Вечером, еще в сумеречном свете, он выскользнул затвердевшим лазом наверх, на плотный и жесткий от холодов наст, отбежал немного, встряхнулся, обдавшись облачком легкой древесной пыли, оставил под собой парочку заостренных с обоих концов катышков, похожих на темные гороховые стручки, и неспешно затрусил своей проложенной дорожкой.

Сохатого в последние дни занесло, заровняло снегом. И кончились возле него бесконечные яростные раздоры воронья и сорочья, совсем стало куню спокойно и сладостно дремать в глухом стволе березы.
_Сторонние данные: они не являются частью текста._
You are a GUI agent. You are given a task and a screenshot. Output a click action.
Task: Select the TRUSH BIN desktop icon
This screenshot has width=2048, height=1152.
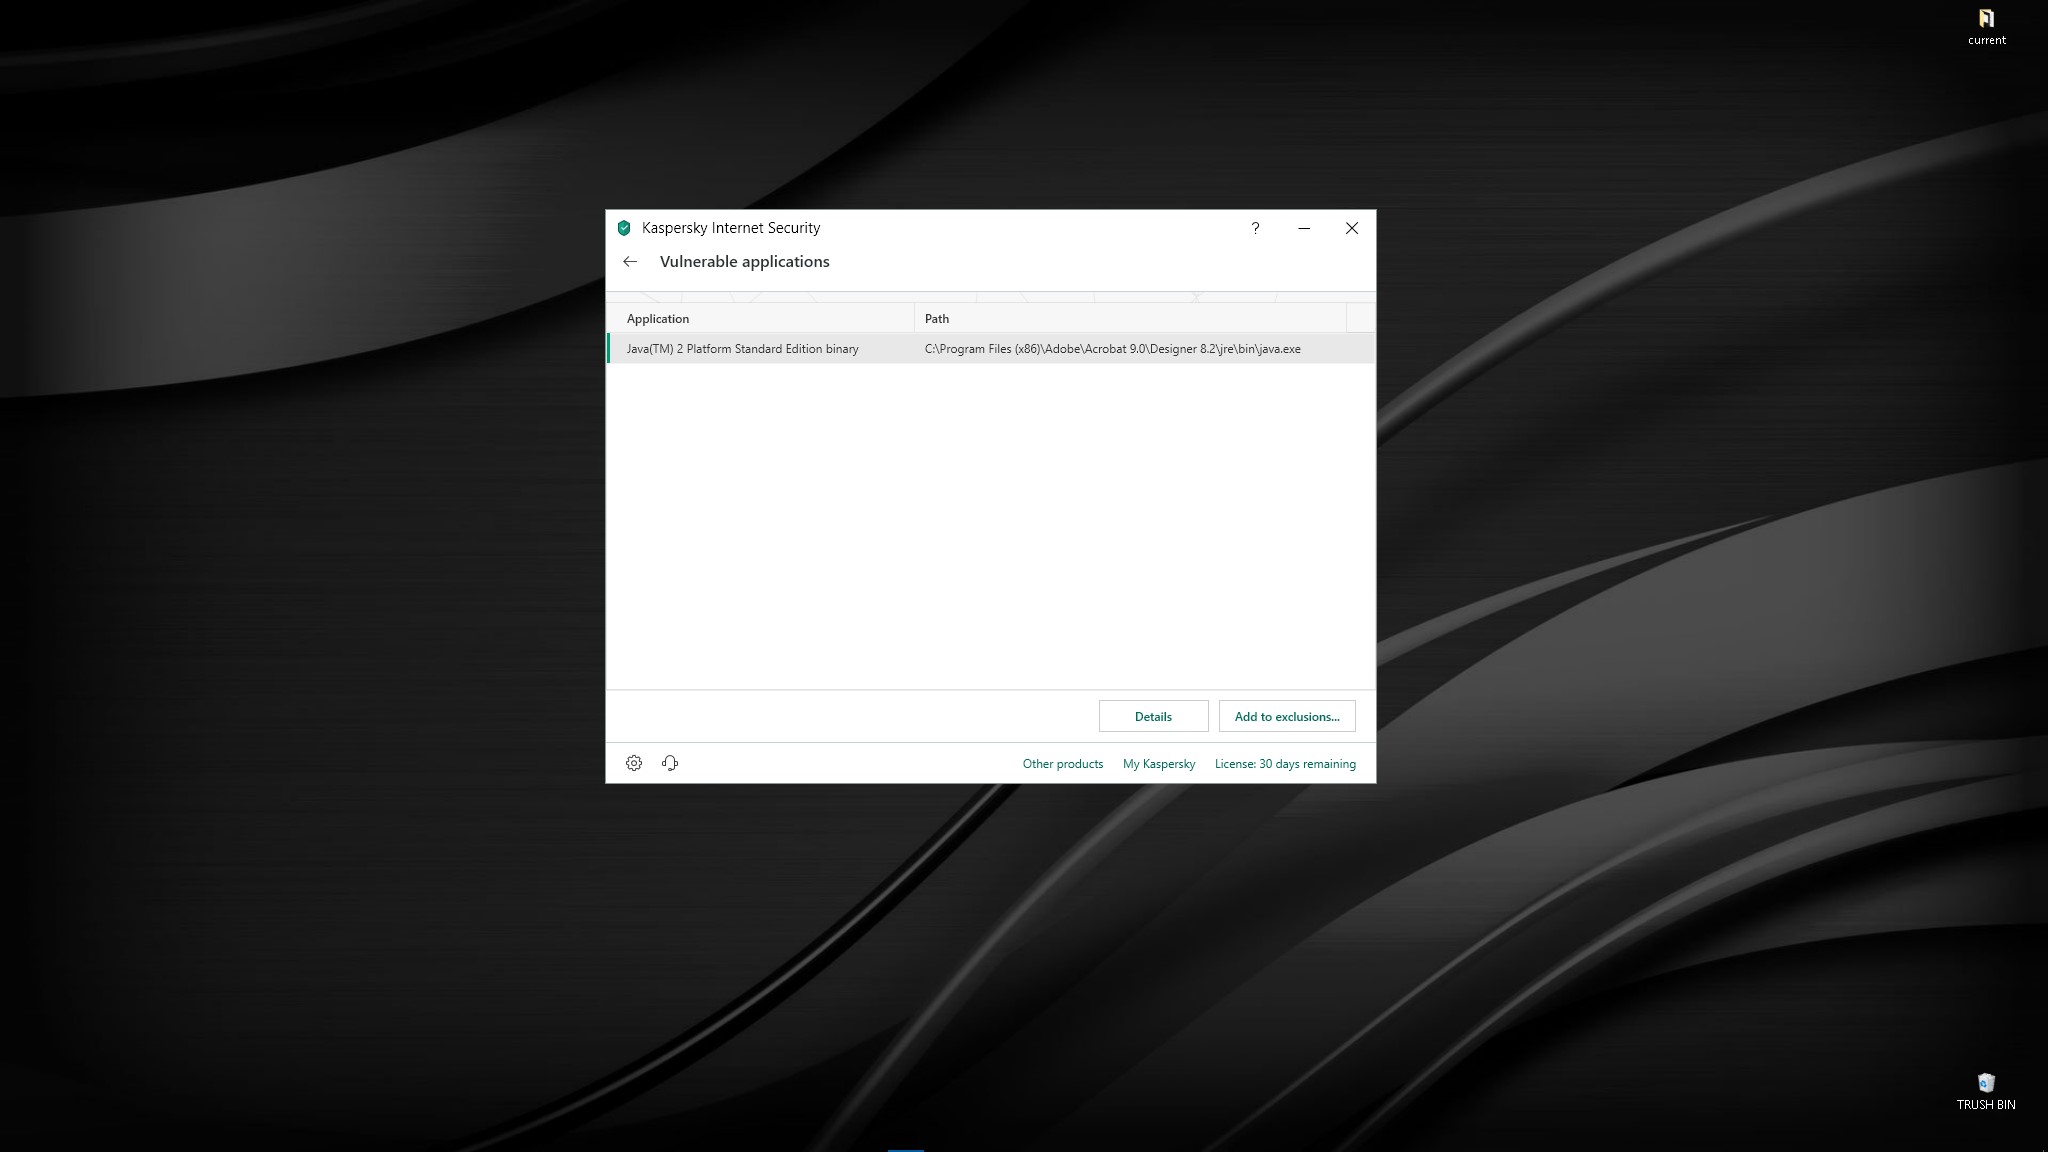(1985, 1090)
К туше Одноухий сделал несколько нор. Погрызет, погрызет в одной норе, перебирается в другую. Где мясо покажется вкуснее, там и набьет желудок. А то ненароком поймает и зазевавшуюся мышь, сжует ее с особенной охоткой, свежатинка все-таки, горячая еда, а не мороженая дичина. Мыши тоже насверлили в снегу и туше множество дыр и нор, тоже питались даровой лосятиной. Удалось ему полакомиться свежатинкой и на сей раз, не одну, а целых три мыши укараулил он возле туши, и сохатину погрыз так, наверхосытку. Времени на охоту у него ушло немного, мыши в лапы сами сунулись, и к началу ночи он уже был в своем гнезде, лежал в своей излюбленной позе, шевеля, отдувая пышный мех мерным дыханием. Лишь изредка он томительно потягивался, круто прогибая и горбя длинное тело, зевал широко, не открывая глаз, и вновь сворачивался, укладывался клубком — что еще остается, при полном-то брюхе, при теплом жилье? Лежи знай, посапывай, покуда опять есть не захочется, покуда нога выздоравливает, покуда много хорошей пищи рядом. Главное, что человек оставил его в покое, не приходит больше, не выживает наверх.
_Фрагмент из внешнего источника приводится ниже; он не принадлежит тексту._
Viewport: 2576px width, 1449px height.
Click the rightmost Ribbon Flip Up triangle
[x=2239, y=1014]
Тем не менее что-то сегодня настораживало во сне Одноухого, смутно, едва-едва ощутимо, но настораживало, какое-то тихое шелестящее потрескивание, будто кто-то вздыхал неподалеку, будто где-то оседал, обваливался подтаявший весенний снег. Одноухому так и снилось весеннее лучезарное небо, и он будто бы уползает и уползает от его нестерпимого яркого света, вглубь уползает куда-то, в сугробную серую толщу, пользуясь чьими-то отрытыми, запутанными ходами, но свет ни на шаг не отстает, пробирается следом, греет и слепит все сильнее, все обильнее тают вокруг, сочатся звонкой капелью грузные, набрякшие снега.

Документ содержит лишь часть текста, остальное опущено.